In Jade Chang’s debut novel, America giveth and America taketh away.
Charles Wang, a lovable, brash, and ambitious Chinese-American immigrant, achieves the ultimate American dream of making it rich in the land of the free only to have the financial crisis of 2008, the end-result of a freewheeling economy, take it all away. He’s left with his wife and three kids and the dream of returning to his native China to reclaim the ancestral land the communists took away from his family.
I started this novel expecting a lighthearted read and while the book has its share of amusing situations, it also shows how Charles Wang’s path to success included fighting or brazenly embracing stereotypes and prejudices against Chinese immigrants. His children, Saina, Andrew, and Grace, are born in the U.S. and raised in a world of privilege but they still deal with situations in which they are reminded of their otherness.
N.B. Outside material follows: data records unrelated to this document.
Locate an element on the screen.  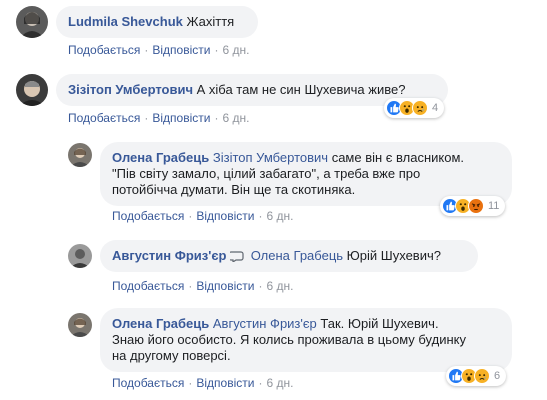
comment-bubble: Ludmila Shevchuk Жахіття is located at coordinates (157, 22).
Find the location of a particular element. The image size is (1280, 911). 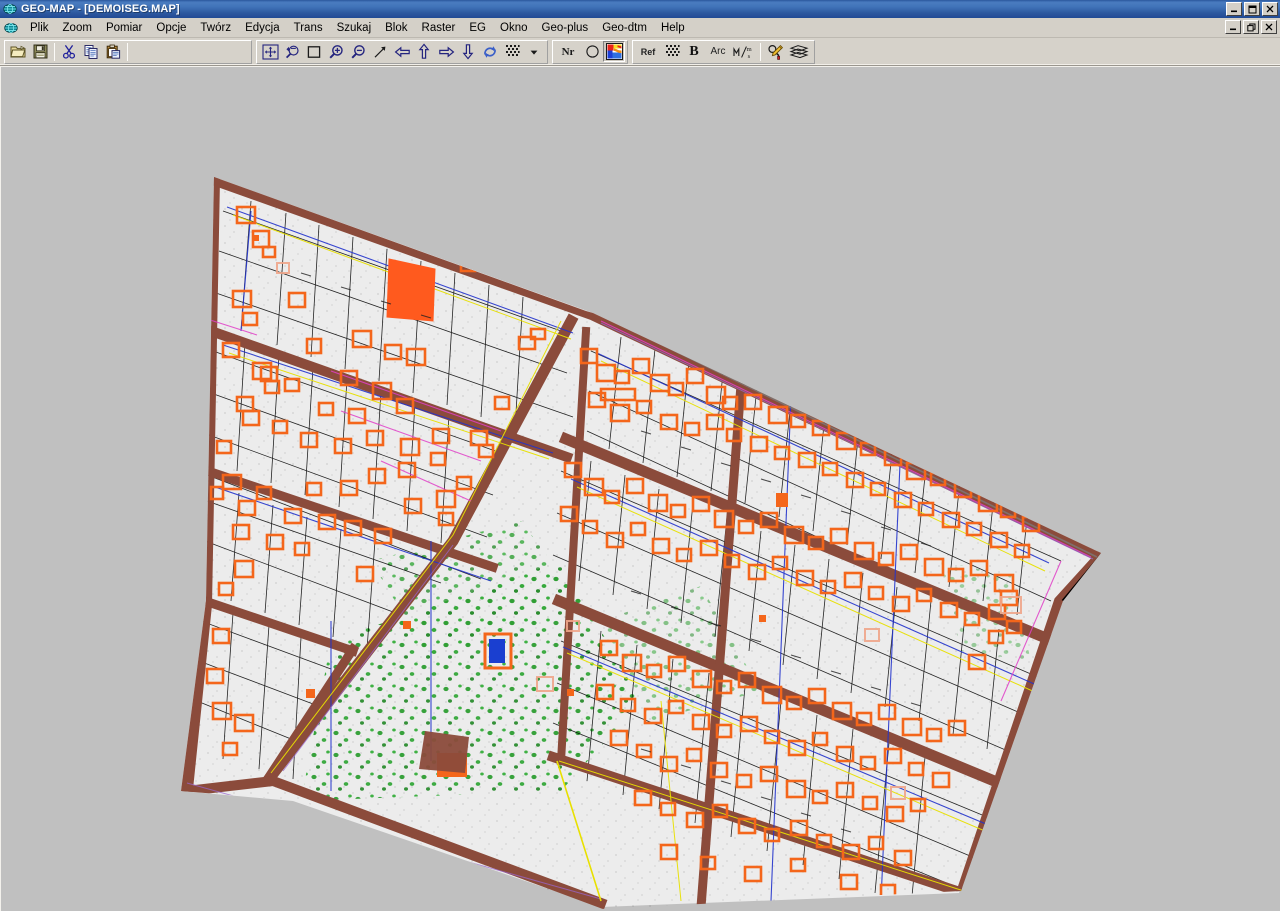

hatch2-icon is located at coordinates (672, 52).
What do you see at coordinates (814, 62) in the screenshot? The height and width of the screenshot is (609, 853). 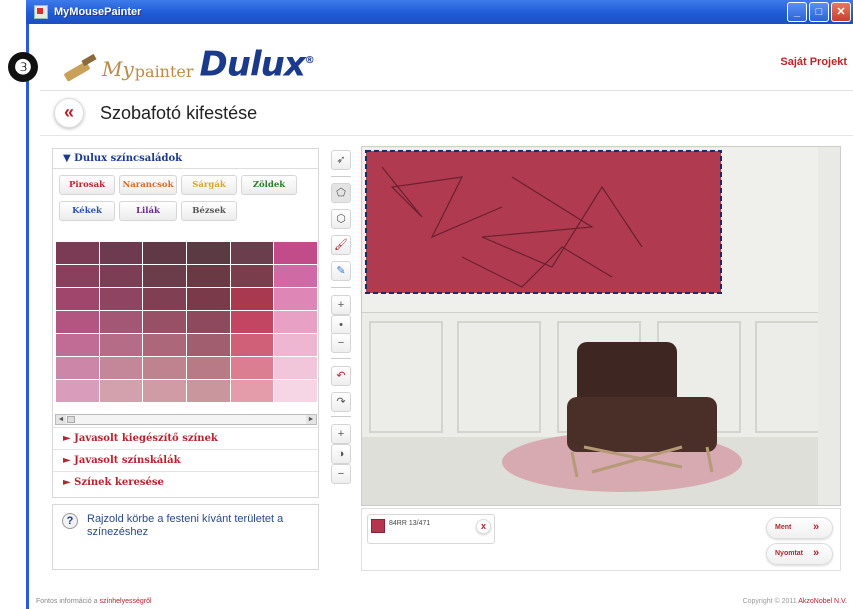 I see `my-project-link: Saját Projekt` at bounding box center [814, 62].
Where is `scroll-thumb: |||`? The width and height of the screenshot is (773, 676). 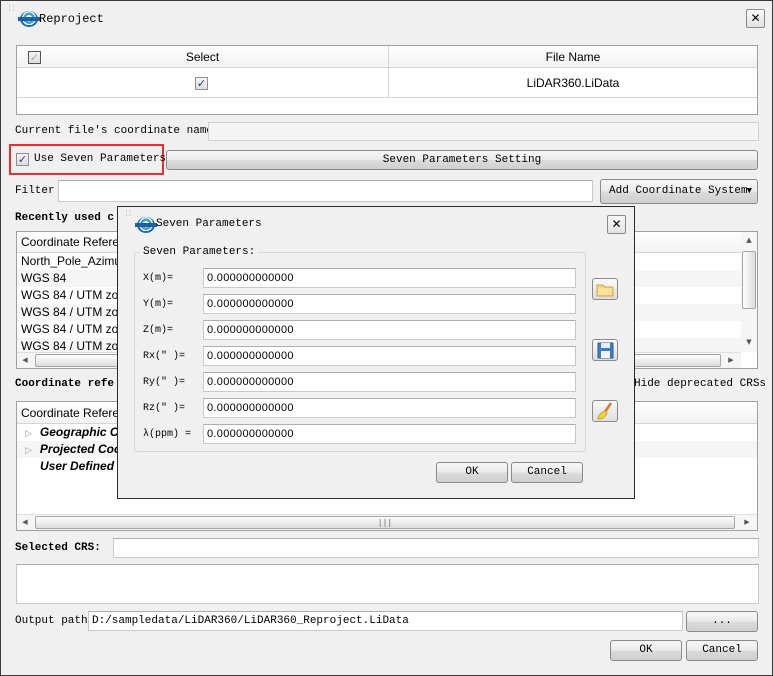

It could be a stranger asking them where they are really from or their father making a comment that comes across as culturally insensitive. I appreciated that Chang does not shy away from depicting profoundly uncomfortable situations. I also like that Chang’s use of untranslated Chinese, similar to Junot Diaz’s use of Spanish throughout The Brief Wondrous Life of Oscar Wao, is another reminder that this particular story is intrinsically American but also rooted in the immigrant experience.
Ultimately, we follow the Wangs as they come to terms with their changed financial situation and figure out that family is more important than the trappings of success.